Before members of the white supremacist group had arrived, a bare-chested middle-aged man with Nazi insignias tattooed on his chest and back walked into a crowd of hundreds of counter-protesters gathered near 1st and Spring streets.

Surrounded, the man mockingly bobbed his head to the rhythm of demonstrators chanting "Nazi scum." About a dozen protesters suddenly began pelting the man with punches and kicks. He fell and was struck on the back with the wooden handle of a protester's sign, which snapped in two. Police eventually reached the man and pulled him from the melee, as blood poured from the back of his neck.

Another man was rushed by a mob on Spring Street. He was punched in the face and kicked for about 20 seconds before police made it to the scene. After that beating was broken up, the man began running south on Spring Street, only to be chased down by a protester and slugged in the face. He collapsed and his face slammed to the curb as protesters began pummeling him again.

The bloodied man was then escorted away by police. Both victims were treated and released, police said.

His sign, unclear in its intended meaning, read "Christianity=Paganism=Heathen$" with an arrow pointing at a swastika.

"Gosh, I think he just didn't have a clear message. I don't even think he was a Nazi," said one man, looking at the broken pieces of the sign left behind.

The neo-Nazi group had obtained a permit for its demonstration earlier in the week, and police prepared the rally area by taping off a section of City Hall's shaded south lawn. About 12:30 p.m., members began delivering anti-immigrant tirades and shouts of "Sieg Heil" that echoed down the street.

"We are tired of you clogging up our streets," shouted one white supremacist.

Another group member repeatedly denounced illegal immigrants, saying, "If the city supports illegal aliens and criminals, that is treason."

A counter-protester shouted back with a bullhorn.

"You're being protected by black and Latino cops, you cowards!" she said.

The rally ended around 2:30 p.m. with counter-protesters rushing toward the criminal courts building parking lot where the white supremacists had parked their cars. Dozens of them hurled rocks and glass bottles at the neo-Nazis and their police escorts.

One vehicle failed to start.
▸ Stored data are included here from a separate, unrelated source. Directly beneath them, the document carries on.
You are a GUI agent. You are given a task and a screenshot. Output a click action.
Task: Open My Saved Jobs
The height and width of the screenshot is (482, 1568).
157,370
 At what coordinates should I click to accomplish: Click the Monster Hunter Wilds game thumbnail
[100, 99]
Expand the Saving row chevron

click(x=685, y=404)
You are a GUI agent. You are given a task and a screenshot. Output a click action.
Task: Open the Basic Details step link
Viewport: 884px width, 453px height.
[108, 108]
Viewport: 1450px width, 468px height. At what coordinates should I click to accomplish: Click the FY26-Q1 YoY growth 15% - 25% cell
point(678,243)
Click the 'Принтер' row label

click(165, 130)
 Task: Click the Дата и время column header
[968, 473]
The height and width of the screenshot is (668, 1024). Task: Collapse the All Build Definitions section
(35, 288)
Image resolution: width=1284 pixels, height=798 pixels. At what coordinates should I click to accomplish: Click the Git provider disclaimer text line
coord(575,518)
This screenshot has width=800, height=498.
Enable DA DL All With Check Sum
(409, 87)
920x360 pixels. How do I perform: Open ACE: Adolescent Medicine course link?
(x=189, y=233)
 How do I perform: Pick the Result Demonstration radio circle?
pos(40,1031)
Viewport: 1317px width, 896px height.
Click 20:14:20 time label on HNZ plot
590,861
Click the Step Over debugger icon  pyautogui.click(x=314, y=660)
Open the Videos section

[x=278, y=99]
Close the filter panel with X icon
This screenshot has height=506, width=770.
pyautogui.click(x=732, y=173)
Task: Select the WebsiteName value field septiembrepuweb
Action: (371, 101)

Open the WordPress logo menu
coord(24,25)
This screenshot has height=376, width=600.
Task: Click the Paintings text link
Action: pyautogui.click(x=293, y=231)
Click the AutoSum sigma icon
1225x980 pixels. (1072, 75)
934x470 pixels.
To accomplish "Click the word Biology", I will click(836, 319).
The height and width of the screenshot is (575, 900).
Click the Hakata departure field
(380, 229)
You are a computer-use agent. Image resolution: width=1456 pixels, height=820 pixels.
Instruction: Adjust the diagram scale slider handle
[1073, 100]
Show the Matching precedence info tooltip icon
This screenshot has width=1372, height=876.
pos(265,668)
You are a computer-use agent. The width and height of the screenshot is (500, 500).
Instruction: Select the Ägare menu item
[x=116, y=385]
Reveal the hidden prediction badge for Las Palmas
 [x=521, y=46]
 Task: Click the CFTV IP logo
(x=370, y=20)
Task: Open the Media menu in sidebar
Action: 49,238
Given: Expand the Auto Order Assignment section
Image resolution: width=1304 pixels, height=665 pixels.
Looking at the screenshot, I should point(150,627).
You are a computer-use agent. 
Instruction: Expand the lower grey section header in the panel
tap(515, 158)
As a group of white supremacists attempted to jump-start the car, others raised swastika-emblazoned shields over their heads to protect themselves from projectiles. After the white supremacists left, police allowed the crowds to dissipate.

Cmdr. David Doan said the LAPD's goal was to protect free speech and avoid using force. "There was a tremendous amount of restraint shown by our officers," he said. "We allowed both sides to exercise their 1st Amendment rights."

Doan said it was a frustrating situation for LAPD officers. "We took some rocks and bottles when they arrived, and we took some again when the car had some trouble starting."